Vixen fastened her teeth onto the leg of one of the young men, but another got hold of my left arm before I could get to my feet. The Indians seemed to have decided not to hurt me and to have had a mistaken idea that I would not strike the girls if they attacked me, because the second girl now knelt on my chest. Her hair had fallen down and was hanging in my face. I was able to raise the barrel of my rifle and clip her on the jaw with it as I lay on my back, at the same time striking the other girl on the top of the head with a downward stroke from the butt. The young men now became more active, and disarmed me and tied me. I called Vixen off and gave up the battle. To tell the truth, I was curious about these Indians. I was even more curious about the two girls, who definitely were white and who spoke a kind of English—in the struggle they both swore like cavalry officers. I only hoped they did not know the meaning of the words they used. (It subsequently appeared that they did not, but had learned them from an old prospector who, having joined the Indians and finding these two orphan girls among them—their parents had died of the Red Death—had decided to pay his debt to society by teaching them his version of their own language.) The Indians were Comanches and Kiowas and had set out from Oklahoma four years ago on a kind of scouting exploration mission. They had brought the girls with them as interpreters, in case they should find any white men left alive. Their medicine men had foretold the finding of one and had said the white man would give them news.

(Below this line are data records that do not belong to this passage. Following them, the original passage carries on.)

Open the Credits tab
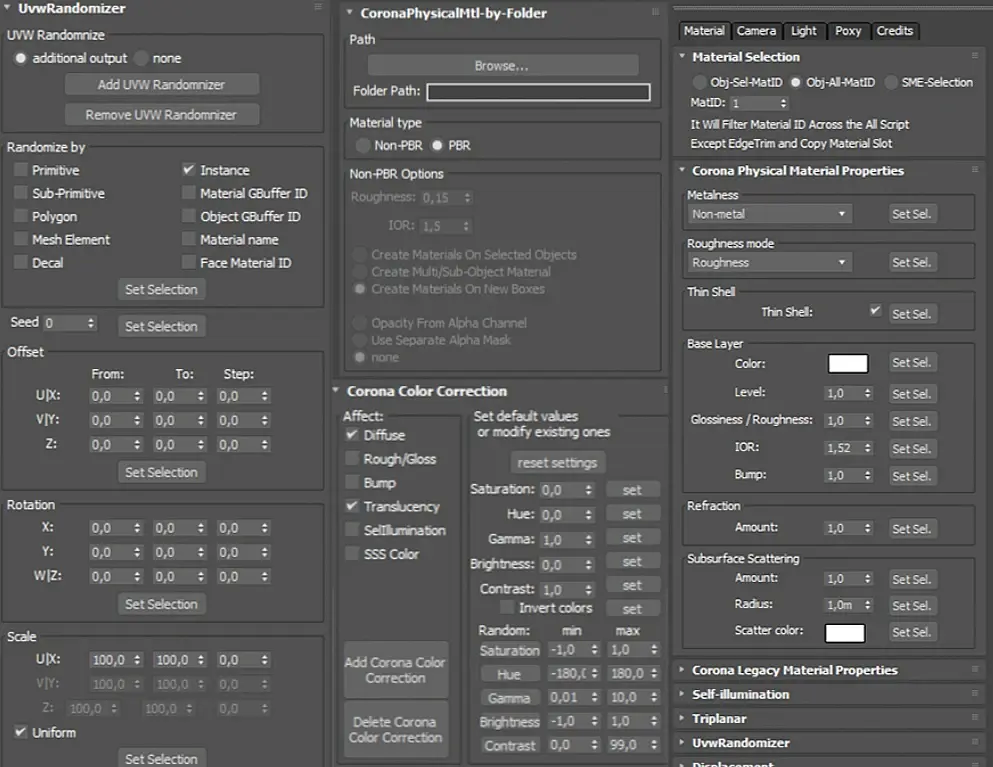The height and width of the screenshot is (767, 993). pos(895,31)
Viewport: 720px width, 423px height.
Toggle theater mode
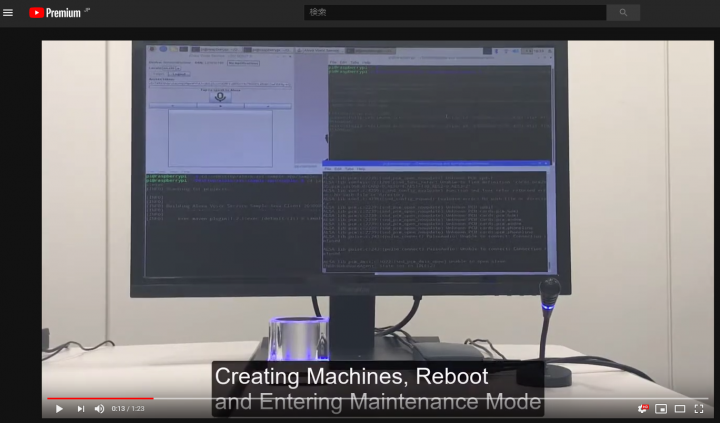[x=680, y=408]
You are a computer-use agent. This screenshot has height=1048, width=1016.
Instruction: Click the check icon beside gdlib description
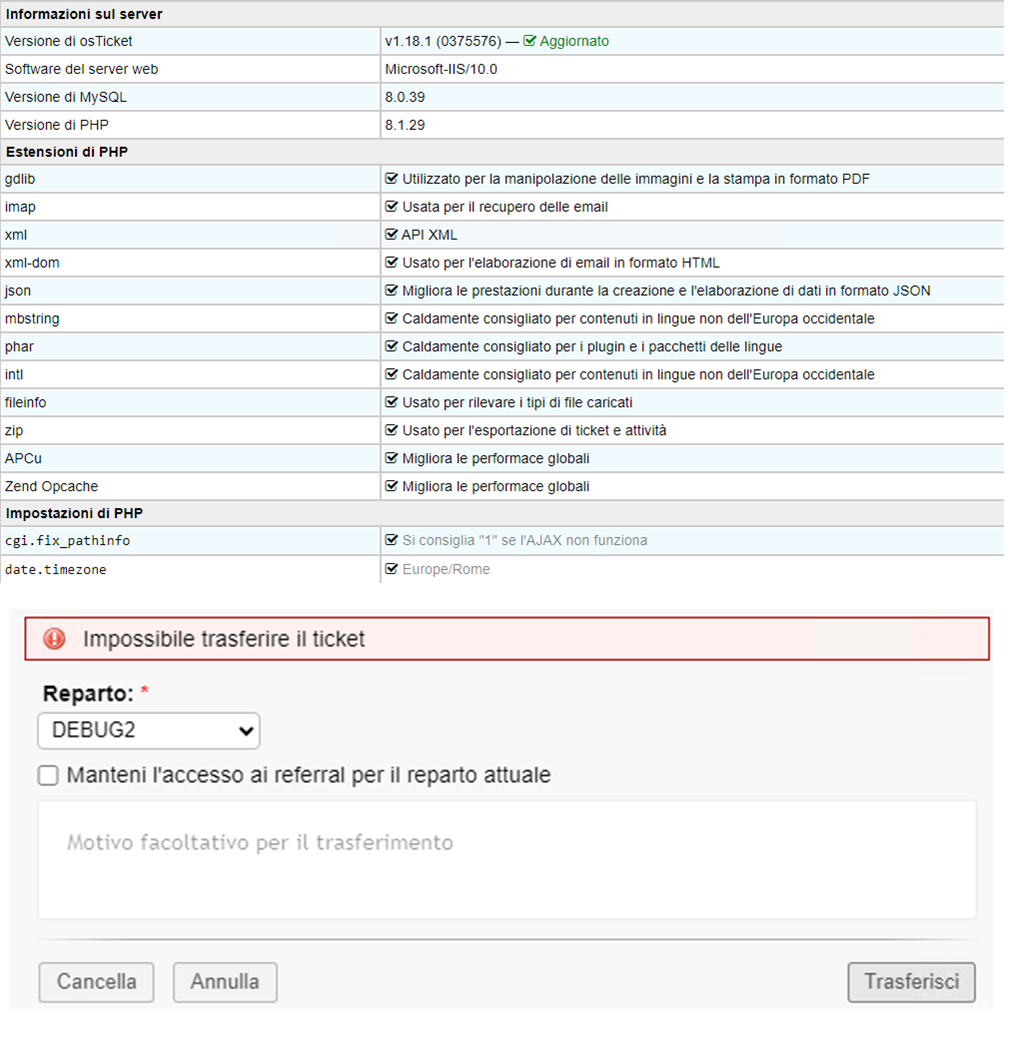(x=392, y=178)
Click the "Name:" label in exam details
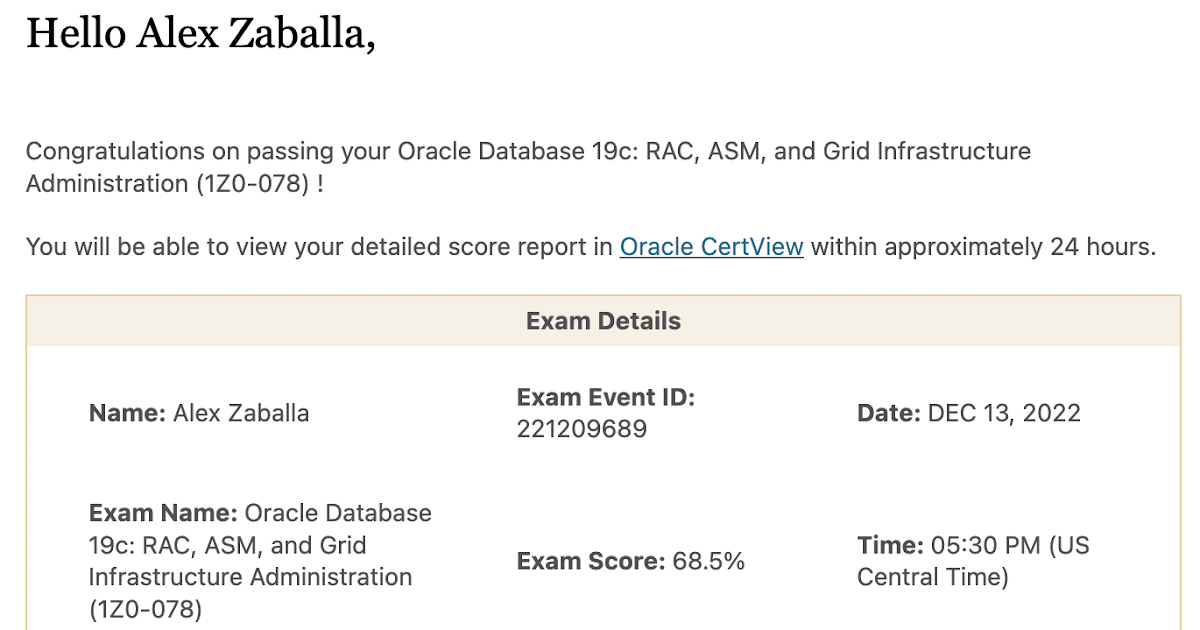Image resolution: width=1200 pixels, height=630 pixels. 127,413
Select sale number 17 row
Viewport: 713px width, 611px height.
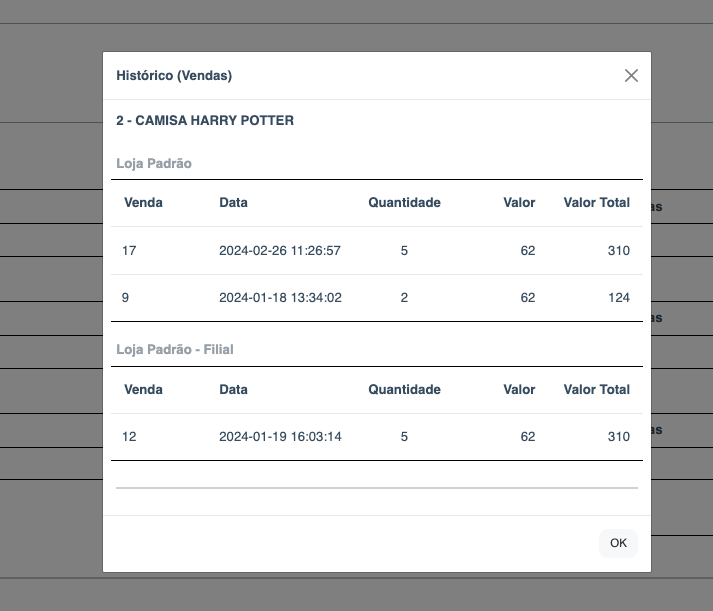tap(129, 250)
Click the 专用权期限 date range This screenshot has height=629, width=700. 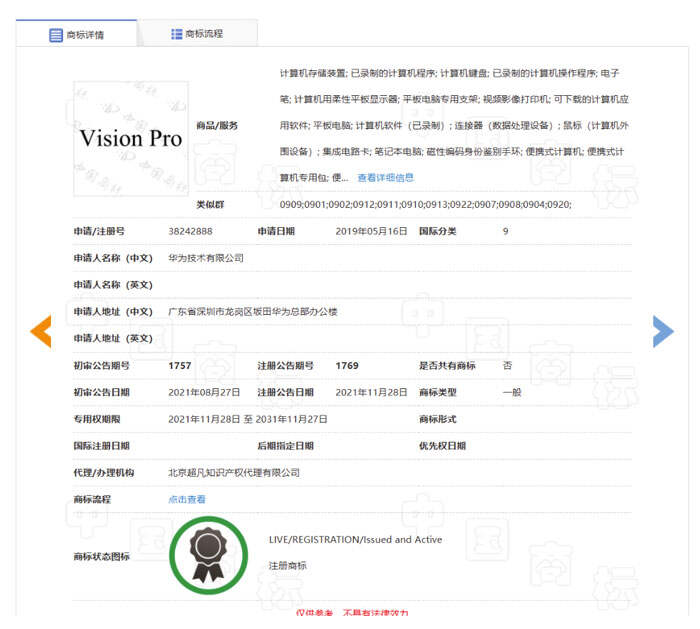pyautogui.click(x=247, y=419)
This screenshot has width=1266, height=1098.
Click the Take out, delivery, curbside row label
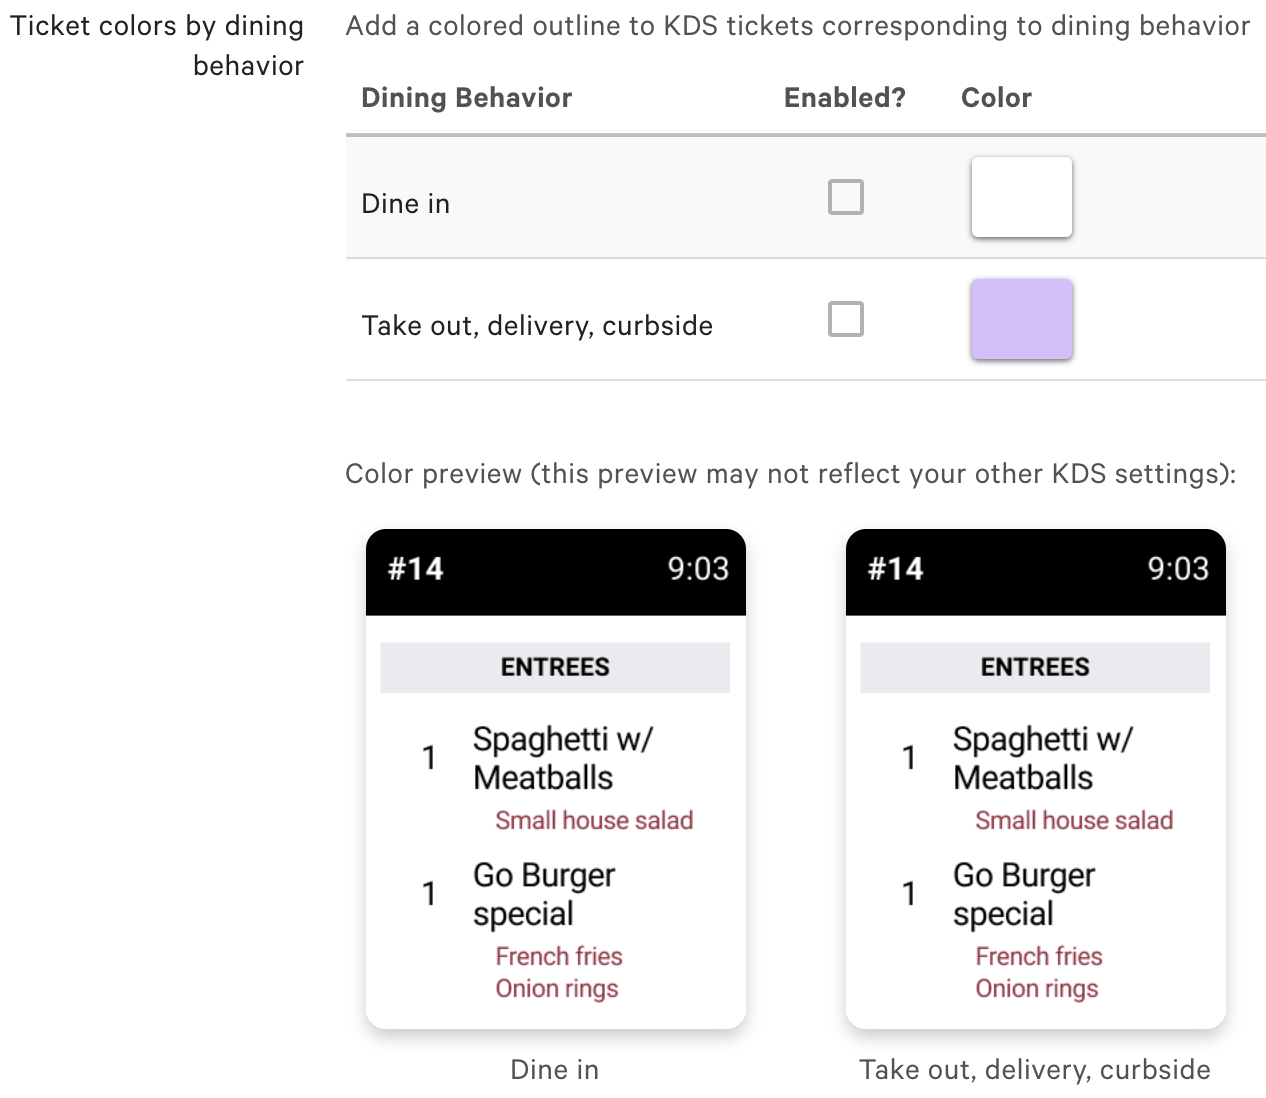(537, 324)
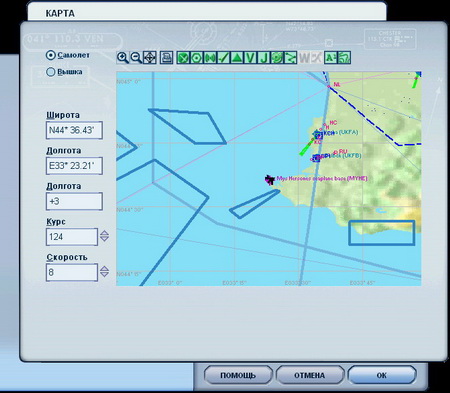Toggle the airports display icon
The height and width of the screenshot is (393, 450).
[183, 58]
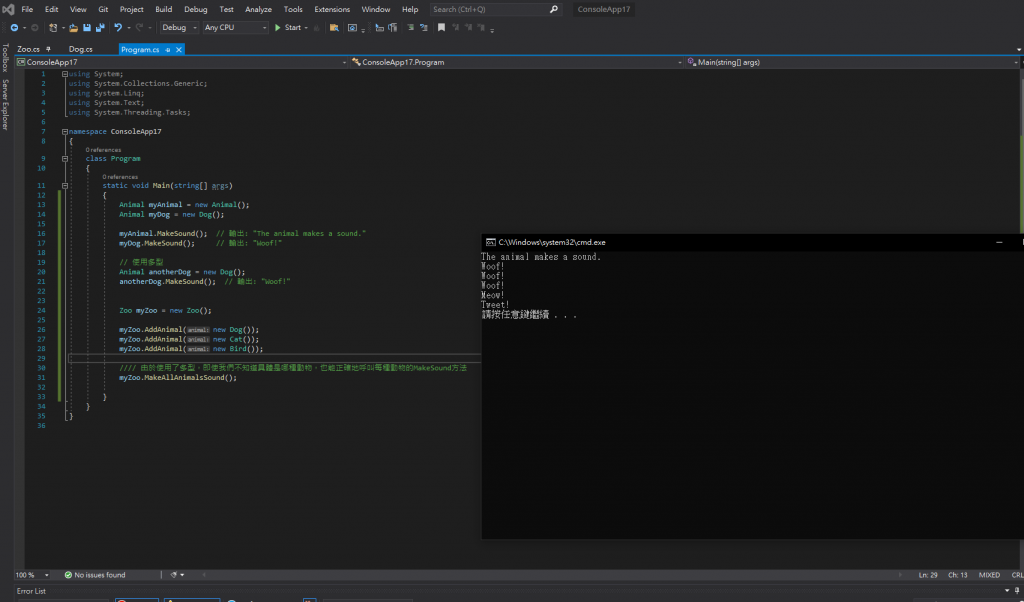Open the Debug configuration dropdown
The width and height of the screenshot is (1024, 602).
180,27
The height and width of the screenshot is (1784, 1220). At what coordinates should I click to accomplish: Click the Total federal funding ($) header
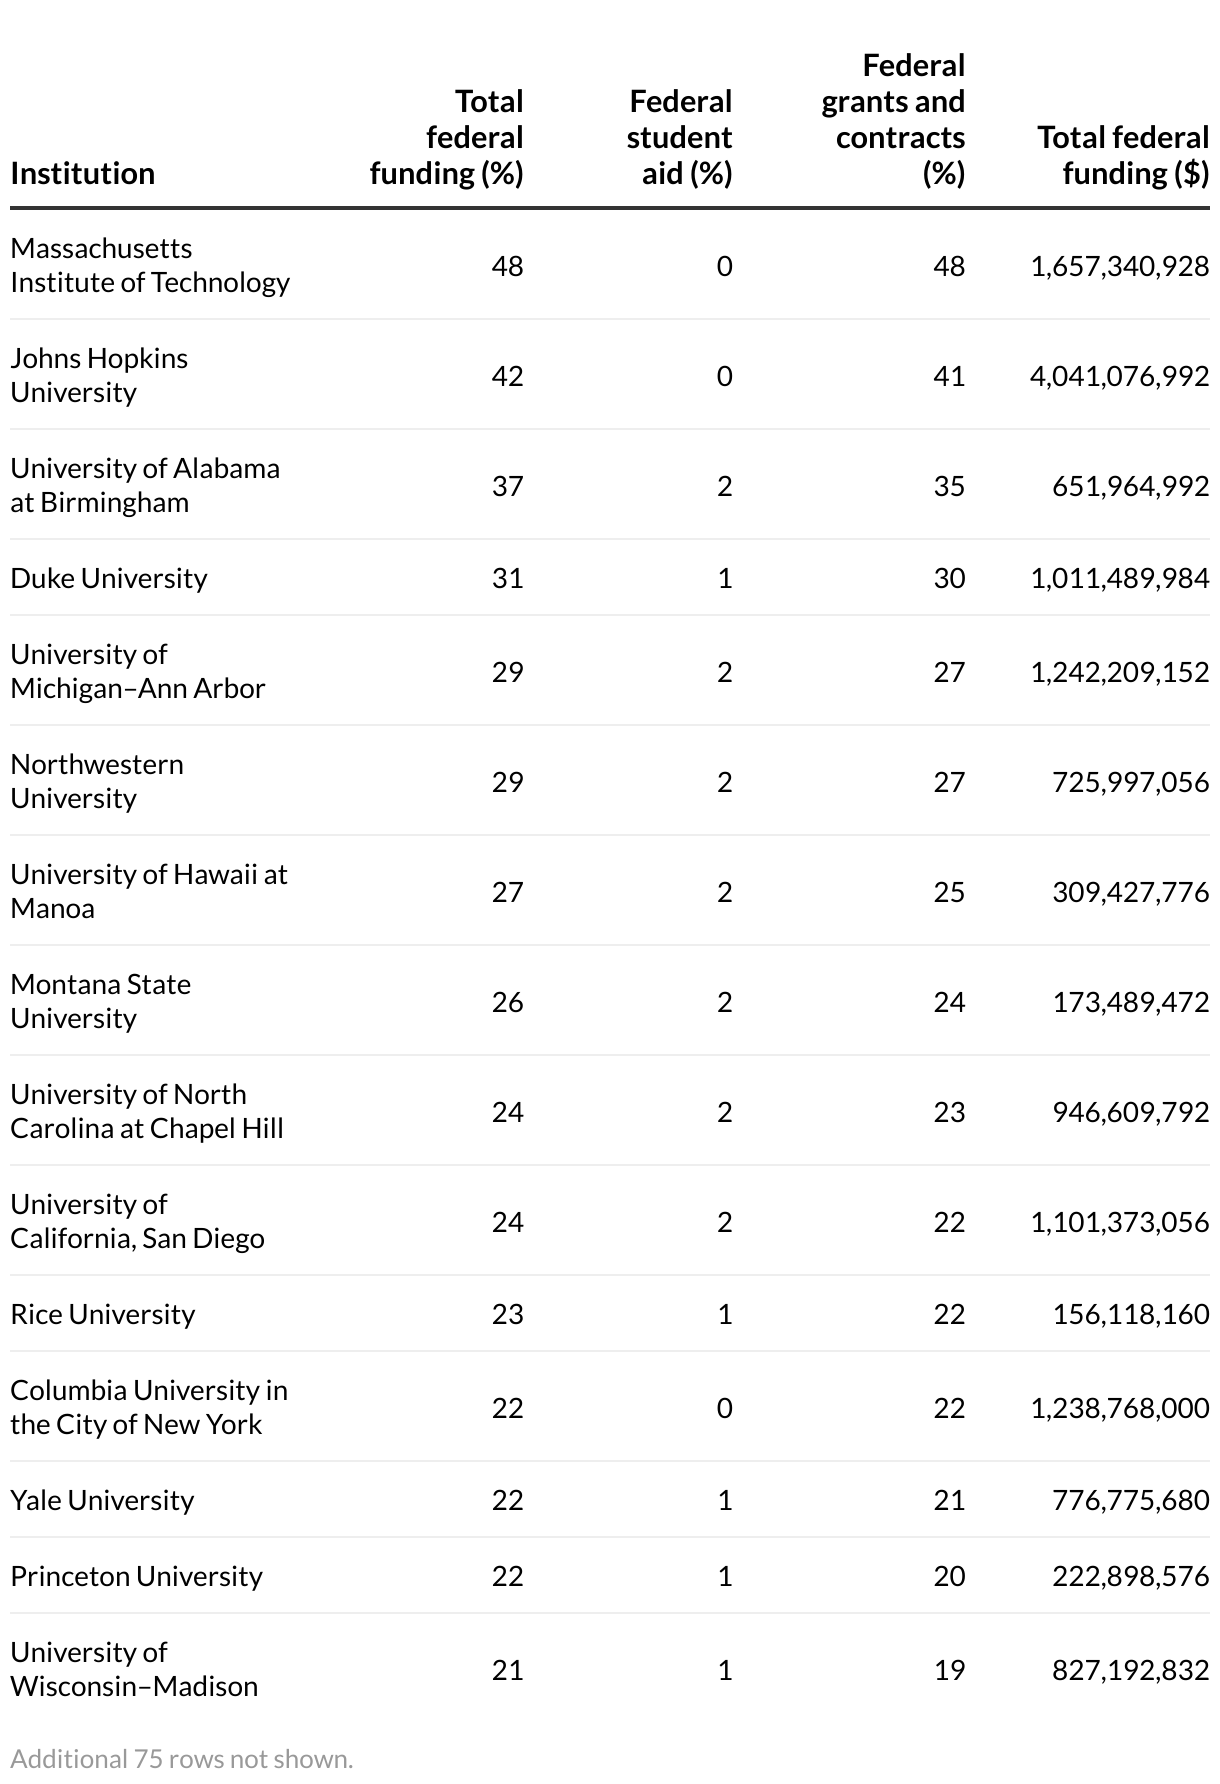coord(1123,155)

I was at first tongue-tied in the presence of the girls, who seemed, once I had got used to the idea, incredibly beautiful and desirable. I have to some extent got over this phase, which I consider one of the few signs of senility I have shown. I had next to learn the language they called English. Apart from its Rabelaisian flavor, it had many Comanche words which the girls used to fill in the gaps, where they had forgotten what their prospector friend had taught them. As he died when they were about ten years old, they had developed a kind of special language, as children do. However, by degrees I got their story. They were the daughters of an Indian agent and his wife who had been killed on the reservation when the blast hit us. The girls had been infants then, and so knew very little about the blast. An Indian squaw had adopted them. Some time later, a prospector by the name of Adam K. Bell had joined forces with the tribe (he had been in the mountains for two years) and had instructed the girls in their mother tongue and in his version of history, geography and mathematics. They knew the multiplication tables and could add, subtract, divide and multiply—arts which made them invaluable to the Indians, who called them in when such obscure calculations were necessary. He had also taught them some excellent geology, though they could never figure out his interest in gold, which they said was quite common in some of the mountains they had explored; and they thought it had caused the old prospector’s death through frustration, though of course they did not use that word. They said he went mad when he saw it—and to express his madness they clapped their hands, jumped up and down, and pulled at their hair.